AccessLog

Environment: Windows 2000/SP2, VC++ 6.0/SP3

Introduction
What you should to know
What you cannot expect from this article
AccessLog
The C++ Wrapper
Read this before using the AccessLog project
Downloads

Introduction

The world of database programming includes names like Oracle, Informix, etc. If you are an MFC programmer, maybe you are familiar with terms like ODBC, DAO, Access, etc. But what if you need a smart system to handle your data quickly ? The Berkeley DB is a library you can use to handle your data without resort to the well known names of database programming and this article shows you how to use it into your Win32/MFC projects through a C++ wrapper.

What you should to know

The sample application presented here requires a minimum knowledge of the database programming topical and some basic notions about the MFC.

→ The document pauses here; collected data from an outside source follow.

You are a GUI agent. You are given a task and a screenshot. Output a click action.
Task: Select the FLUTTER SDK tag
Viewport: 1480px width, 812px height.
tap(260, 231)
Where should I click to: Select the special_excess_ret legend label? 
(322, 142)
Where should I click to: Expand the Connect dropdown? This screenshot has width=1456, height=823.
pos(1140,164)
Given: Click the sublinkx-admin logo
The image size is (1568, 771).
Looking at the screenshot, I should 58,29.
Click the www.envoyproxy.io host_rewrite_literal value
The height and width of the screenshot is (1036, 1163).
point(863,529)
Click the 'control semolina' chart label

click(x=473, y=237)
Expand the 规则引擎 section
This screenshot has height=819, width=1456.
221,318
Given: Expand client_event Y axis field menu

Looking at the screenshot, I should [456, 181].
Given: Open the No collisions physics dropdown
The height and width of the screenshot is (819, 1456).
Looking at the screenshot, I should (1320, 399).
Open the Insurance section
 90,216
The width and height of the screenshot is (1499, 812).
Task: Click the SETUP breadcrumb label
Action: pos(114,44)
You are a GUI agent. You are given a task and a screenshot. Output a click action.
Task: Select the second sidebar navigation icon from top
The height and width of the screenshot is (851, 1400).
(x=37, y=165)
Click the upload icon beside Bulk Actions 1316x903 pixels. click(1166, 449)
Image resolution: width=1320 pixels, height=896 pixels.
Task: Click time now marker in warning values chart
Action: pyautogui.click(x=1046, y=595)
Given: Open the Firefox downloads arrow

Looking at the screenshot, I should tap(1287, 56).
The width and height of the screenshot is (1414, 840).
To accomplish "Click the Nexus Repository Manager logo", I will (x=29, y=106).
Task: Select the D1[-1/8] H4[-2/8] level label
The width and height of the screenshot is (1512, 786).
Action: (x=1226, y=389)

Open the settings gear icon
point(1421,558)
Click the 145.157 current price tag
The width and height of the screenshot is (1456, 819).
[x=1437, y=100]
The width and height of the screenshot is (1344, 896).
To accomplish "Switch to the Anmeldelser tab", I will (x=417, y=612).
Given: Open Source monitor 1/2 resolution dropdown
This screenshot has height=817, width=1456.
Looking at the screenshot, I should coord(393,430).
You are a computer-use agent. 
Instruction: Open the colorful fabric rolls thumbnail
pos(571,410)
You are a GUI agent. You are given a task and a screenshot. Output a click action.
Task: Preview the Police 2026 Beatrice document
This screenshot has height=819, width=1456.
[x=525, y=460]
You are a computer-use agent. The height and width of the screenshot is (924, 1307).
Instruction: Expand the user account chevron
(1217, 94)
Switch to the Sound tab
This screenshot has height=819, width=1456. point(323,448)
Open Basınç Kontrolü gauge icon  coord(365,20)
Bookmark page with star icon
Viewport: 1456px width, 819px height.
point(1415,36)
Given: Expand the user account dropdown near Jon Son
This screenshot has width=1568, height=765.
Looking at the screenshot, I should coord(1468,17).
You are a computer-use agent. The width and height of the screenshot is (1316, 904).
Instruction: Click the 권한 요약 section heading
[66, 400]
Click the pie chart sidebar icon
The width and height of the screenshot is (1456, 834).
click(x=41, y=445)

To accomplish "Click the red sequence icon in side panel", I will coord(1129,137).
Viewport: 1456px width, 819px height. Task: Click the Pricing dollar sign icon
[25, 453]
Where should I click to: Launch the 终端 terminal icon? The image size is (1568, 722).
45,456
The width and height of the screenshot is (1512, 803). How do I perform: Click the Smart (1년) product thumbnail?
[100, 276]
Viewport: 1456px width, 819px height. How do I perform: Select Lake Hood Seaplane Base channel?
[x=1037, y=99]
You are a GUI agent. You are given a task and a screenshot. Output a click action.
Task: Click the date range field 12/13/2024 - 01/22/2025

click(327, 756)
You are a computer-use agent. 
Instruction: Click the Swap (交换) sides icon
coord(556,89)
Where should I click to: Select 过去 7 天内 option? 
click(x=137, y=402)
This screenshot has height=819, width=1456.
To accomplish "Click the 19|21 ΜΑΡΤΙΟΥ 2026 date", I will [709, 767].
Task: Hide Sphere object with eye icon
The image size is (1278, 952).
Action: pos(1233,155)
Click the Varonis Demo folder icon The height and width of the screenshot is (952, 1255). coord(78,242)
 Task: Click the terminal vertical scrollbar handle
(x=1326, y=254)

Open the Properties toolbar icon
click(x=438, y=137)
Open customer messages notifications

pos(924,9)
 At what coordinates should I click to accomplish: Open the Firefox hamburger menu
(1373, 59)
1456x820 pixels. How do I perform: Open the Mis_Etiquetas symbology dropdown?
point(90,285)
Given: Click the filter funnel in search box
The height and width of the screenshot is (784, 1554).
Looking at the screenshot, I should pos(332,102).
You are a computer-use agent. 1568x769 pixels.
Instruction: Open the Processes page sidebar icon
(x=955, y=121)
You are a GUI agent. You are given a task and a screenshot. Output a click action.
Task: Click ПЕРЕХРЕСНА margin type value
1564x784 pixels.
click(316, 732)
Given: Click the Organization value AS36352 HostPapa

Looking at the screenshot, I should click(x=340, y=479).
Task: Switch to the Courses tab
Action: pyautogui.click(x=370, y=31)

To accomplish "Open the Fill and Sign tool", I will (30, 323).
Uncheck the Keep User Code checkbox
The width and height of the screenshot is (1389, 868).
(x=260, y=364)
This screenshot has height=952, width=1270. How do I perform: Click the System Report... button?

What you cannot expect from this article

The AccessLog sample presented here is an utility which uses the Berkeley DB library. That is, it’s only a sample, so do not expect a general database system with SQL support, sophisticated data conversion, triggers, etc. The only purpose of this article is to show you how to use a very reliable database system under Win32 through a C++ wrapper. All the C++ classes presented here to wrap the Berkeley DB library are only a facility to use it in a XBase manner, and does not pretend to be the final solution for the database programming topical.

Most of the Internet hosts are configured to track its activity into a log file. The same applies to the web (http) servers, which generates a log file containing all the requests coming from the users (the access log file).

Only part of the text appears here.